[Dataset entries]
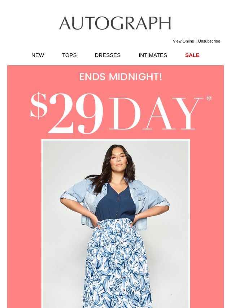
Task: Click the white frame border of the model photo
Action: [116, 140]
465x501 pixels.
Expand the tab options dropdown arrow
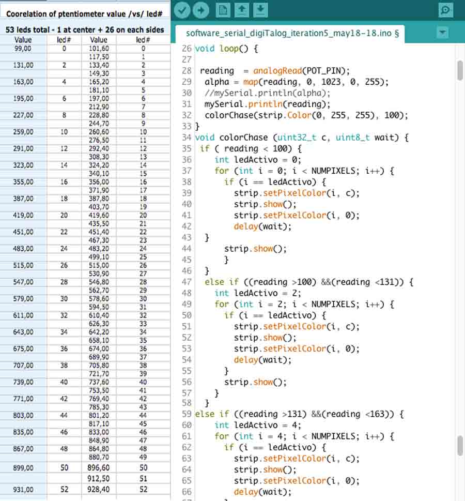point(442,33)
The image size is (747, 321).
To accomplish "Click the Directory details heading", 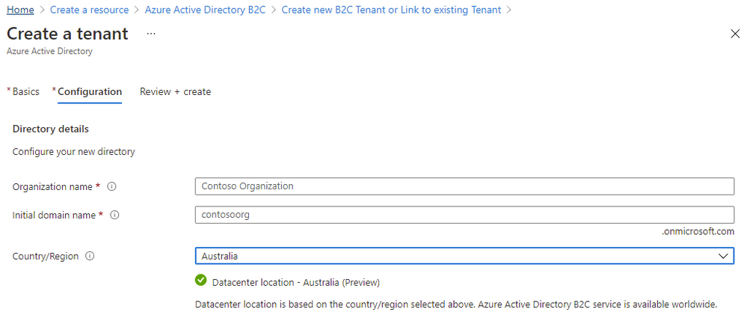I will (x=51, y=129).
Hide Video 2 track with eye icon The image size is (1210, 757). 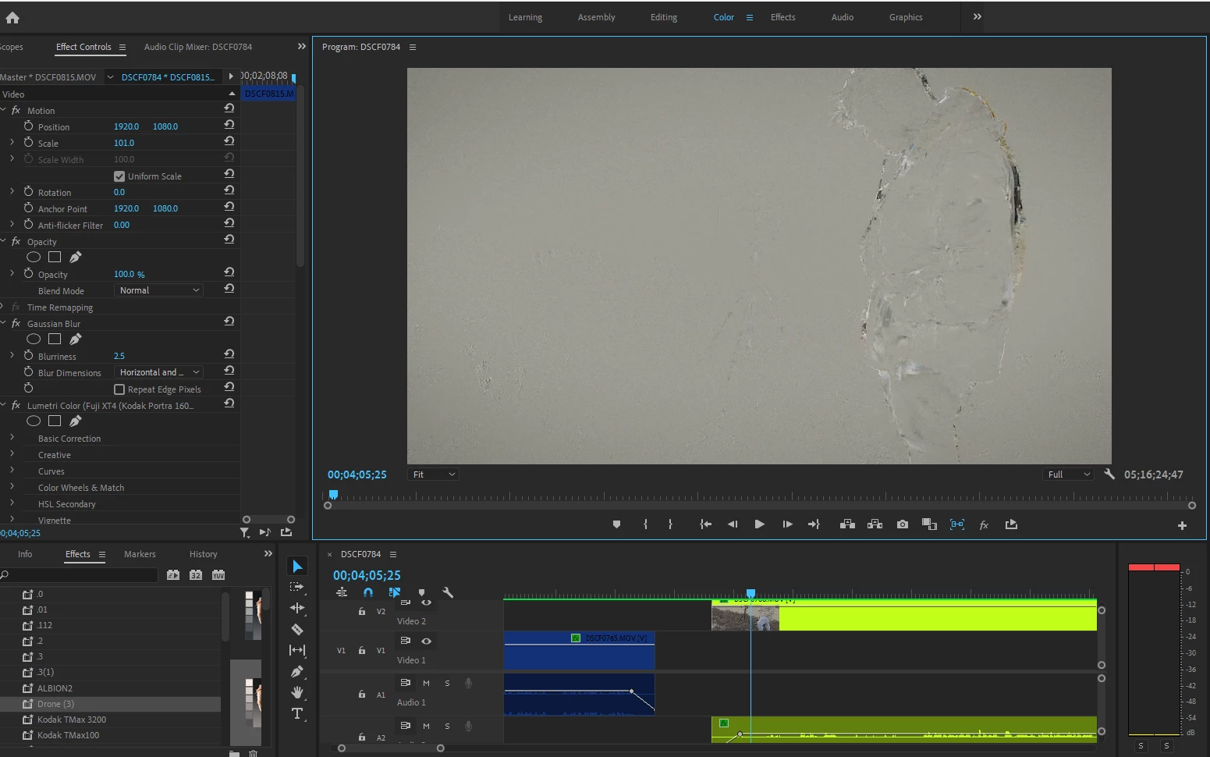[426, 602]
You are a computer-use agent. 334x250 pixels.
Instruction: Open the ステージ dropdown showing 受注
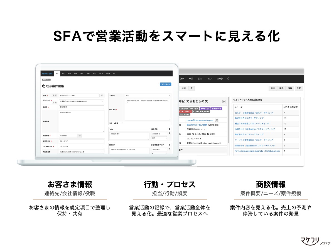tap(147, 95)
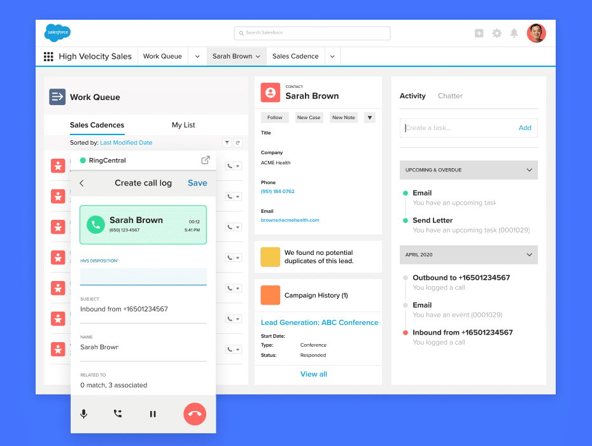This screenshot has width=592, height=446.
Task: Open the Salesforce app launcher waffle
Action: 48,56
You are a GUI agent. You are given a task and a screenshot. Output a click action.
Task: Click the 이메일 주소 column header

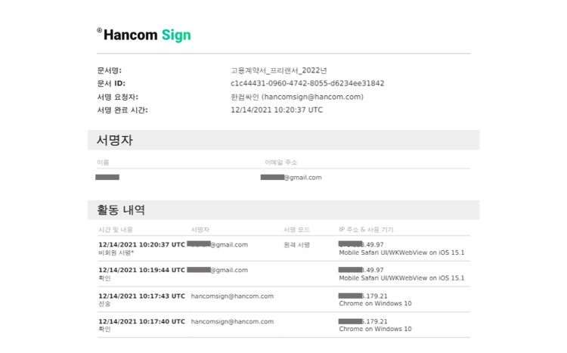tap(281, 163)
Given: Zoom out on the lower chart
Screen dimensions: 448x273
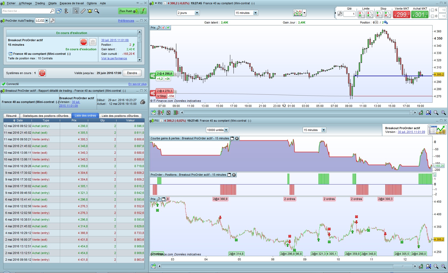Looking at the screenshot, I should [x=436, y=266].
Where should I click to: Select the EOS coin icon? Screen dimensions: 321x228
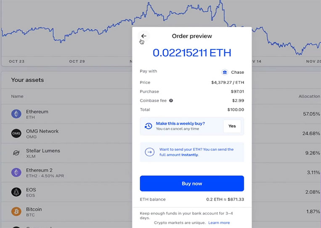click(16, 192)
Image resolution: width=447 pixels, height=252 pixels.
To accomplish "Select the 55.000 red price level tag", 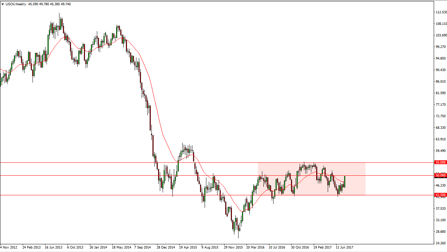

• Work to complete:
Say how many lines in the records contain the word "agent". Nothing but the number is required.

• Response below:
2